▸ **WORK REQUIRED**
Please return the data word for word and leave out any picture it contains.

Stored records:
=== Section Start ===

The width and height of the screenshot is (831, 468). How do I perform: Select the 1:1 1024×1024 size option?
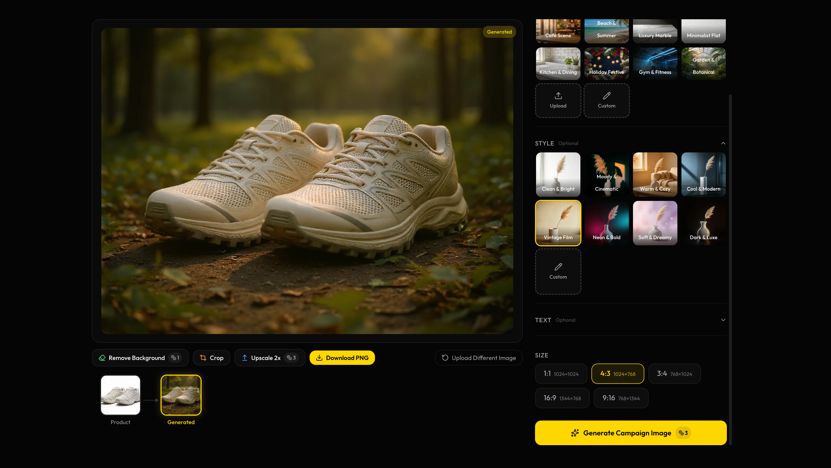pos(561,374)
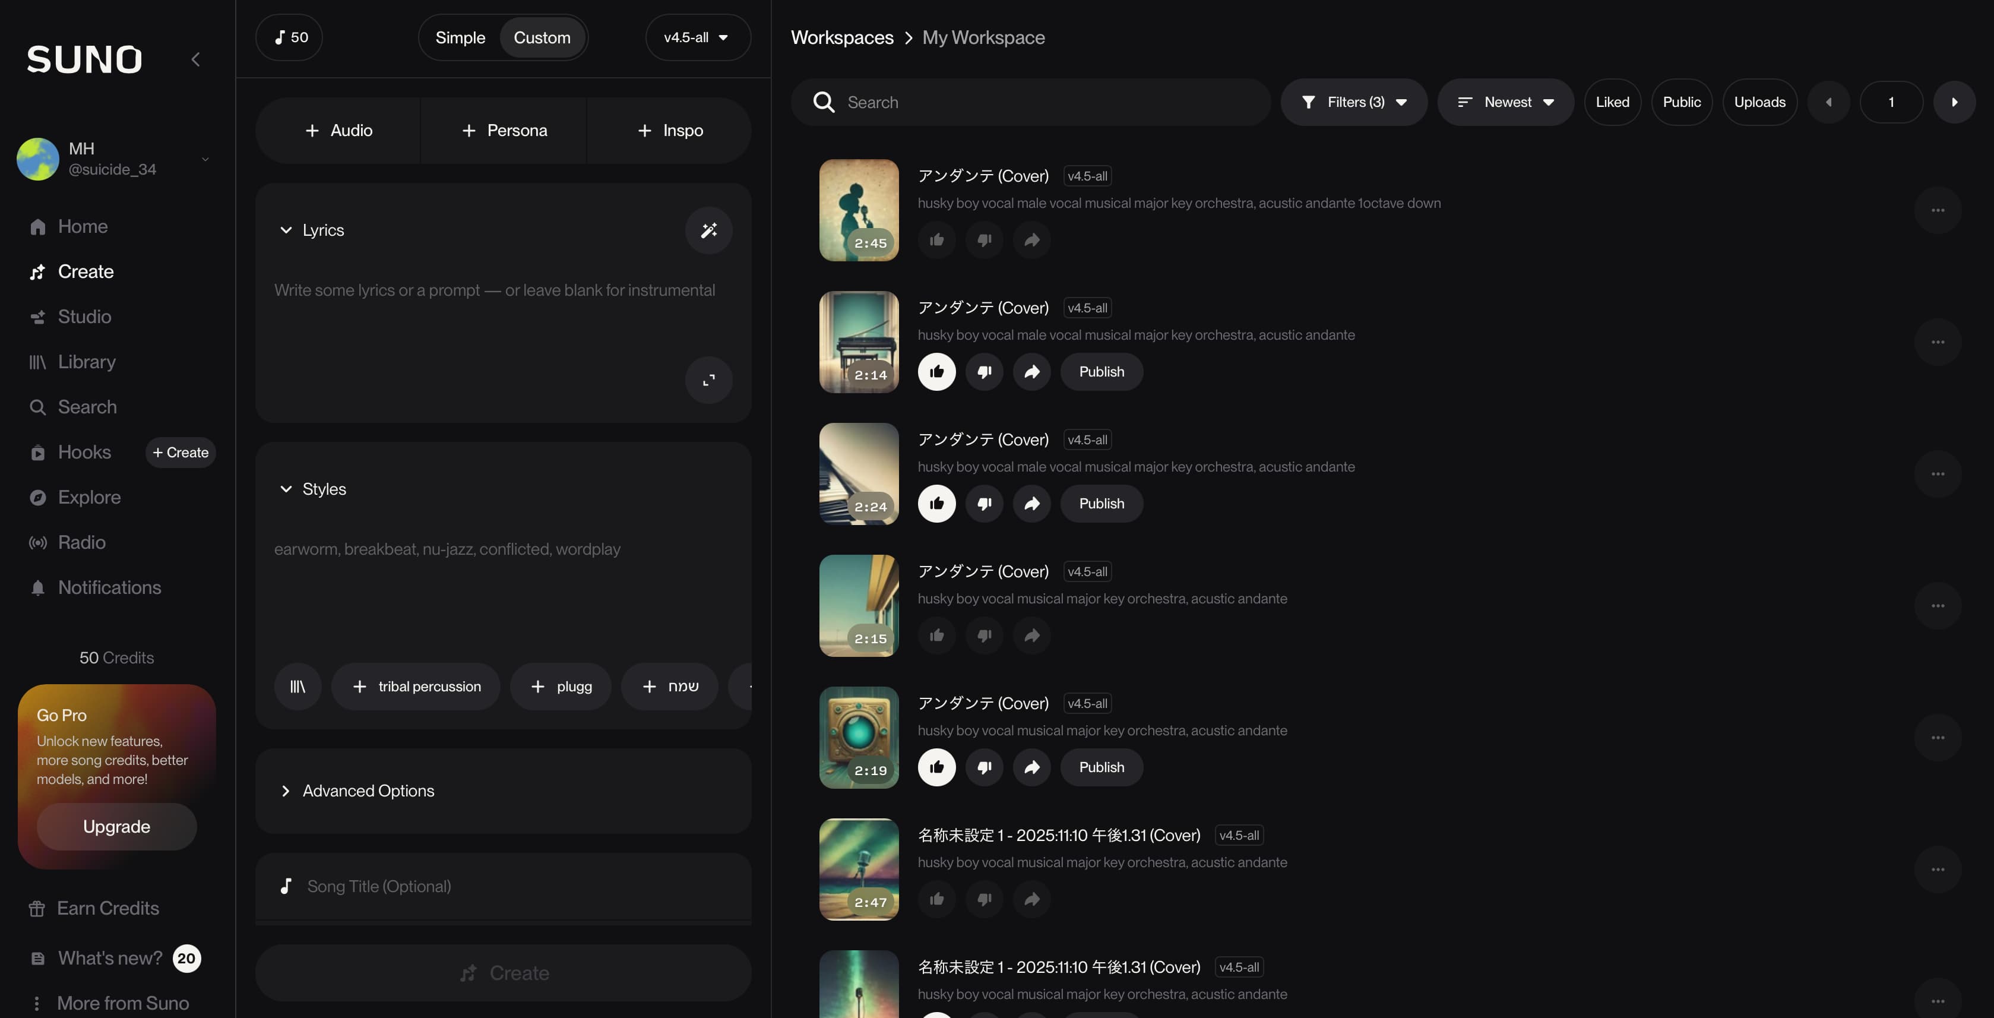The image size is (1994, 1018).
Task: Collapse the Suno sidebar with arrow
Action: pos(196,60)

=== Section End ===

▸ **THE COMPLETED TASK**
The width and height of the screenshot is (831, 468). How do I perform: Select the 1:1 1024×1024 size option?
pos(561,374)
The image size is (1994, 1018).
Task: Collapse the Suno sidebar with arrow
Action: pos(196,60)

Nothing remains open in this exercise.